Aon's changes reduce profit
NEW YORK -- Aon Corp. said Thursday its profit slipped 7 percent in the fourth quarter as the insurance broker incurred costs to jettison unwanted businesses as part of a plan to save money.
Aon earned $207 million, or 64 cents per share, down from $223 million, or 72 cents per share, in the year-earlier quarter.
Excluding $34 million in restructuring costs and other unusual charges, profit from continuing operations was 69 cents per share, compared with 59 cents per share in the 2006 quarter. Analysts polled by Thomson Financial forecast profit of 66 cents per share.
Revenue, which the company mainly derives from brokerage commissions, climbed 8 percent to $2.03 billion from $1.88 billion. Analysts expected revenue of $2.13 billion.

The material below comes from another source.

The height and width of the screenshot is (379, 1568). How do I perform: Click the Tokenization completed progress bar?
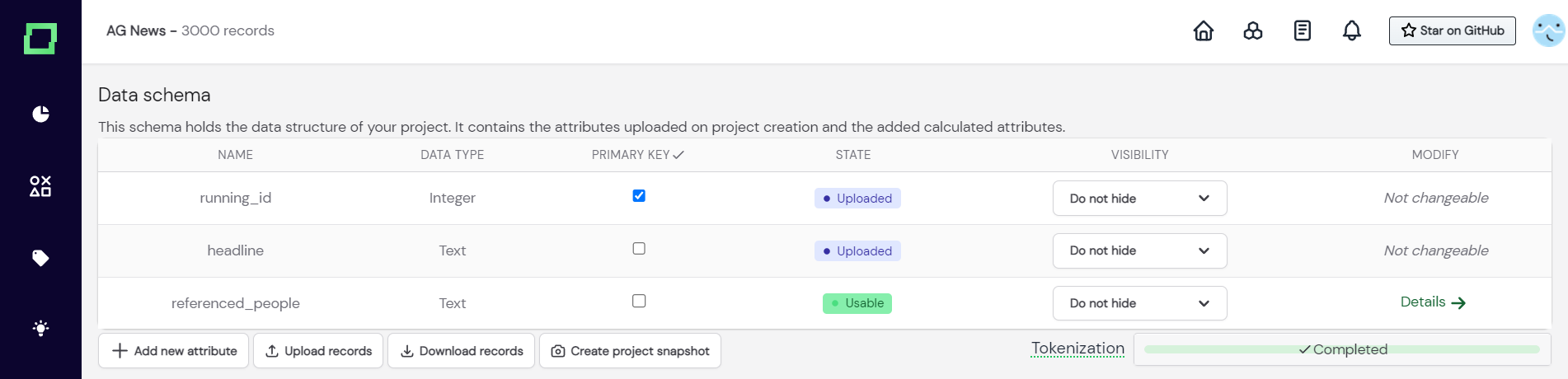(x=1342, y=349)
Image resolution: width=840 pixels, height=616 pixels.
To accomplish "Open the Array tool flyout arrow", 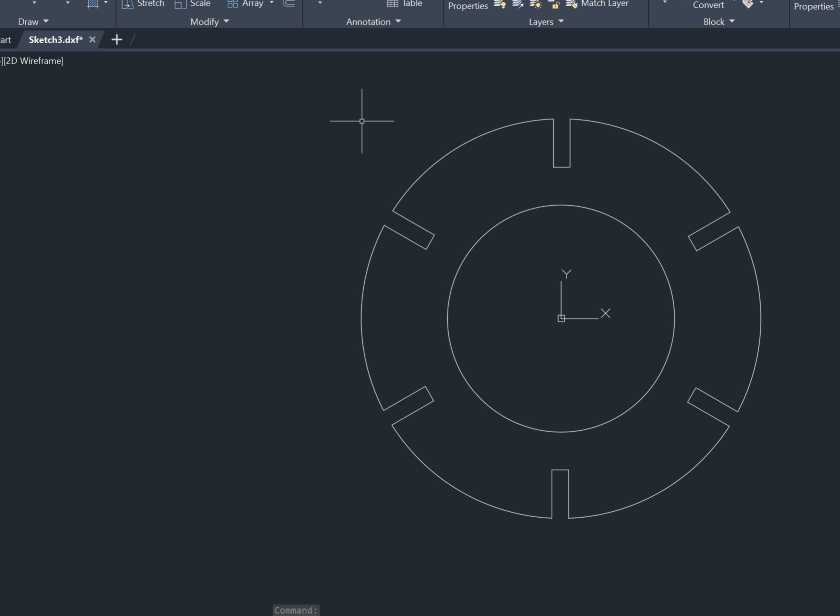I will [x=270, y=4].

Chicago-based Aon has been selling its insurance underwriting businesses to focus mostly on brokering, or charging fees for linking clients with underwriters.

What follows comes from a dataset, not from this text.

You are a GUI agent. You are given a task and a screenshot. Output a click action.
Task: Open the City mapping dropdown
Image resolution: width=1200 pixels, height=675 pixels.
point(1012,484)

While most other brokers are having trouble growing, Aon reported 2 percent "organic" growth, which excludes currency translations and acquisitions.
Chuck D. Hamilton, an analyst with FTN Midwest Securities Corp., said this is impressive given how competitive the industry is. Aon is probably winning some customers from Marsh, he said.

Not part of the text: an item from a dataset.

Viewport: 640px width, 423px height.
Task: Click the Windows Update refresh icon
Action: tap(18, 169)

"Clearly, they appear to be winning the battle for market share," he said.
The company said it saved $64 million in the fourth quarter through the early phases of its restructuring, bolstering profit margin to 18.5 percent from 17.5 percent a year earlier. Most of the savings came from cutting jobs in the brokerage segment, the company said.
For 2007, Aon earned $864 million, or $2.69 per share, compared with profit of $720 million, or $2.13 per share, in 2006.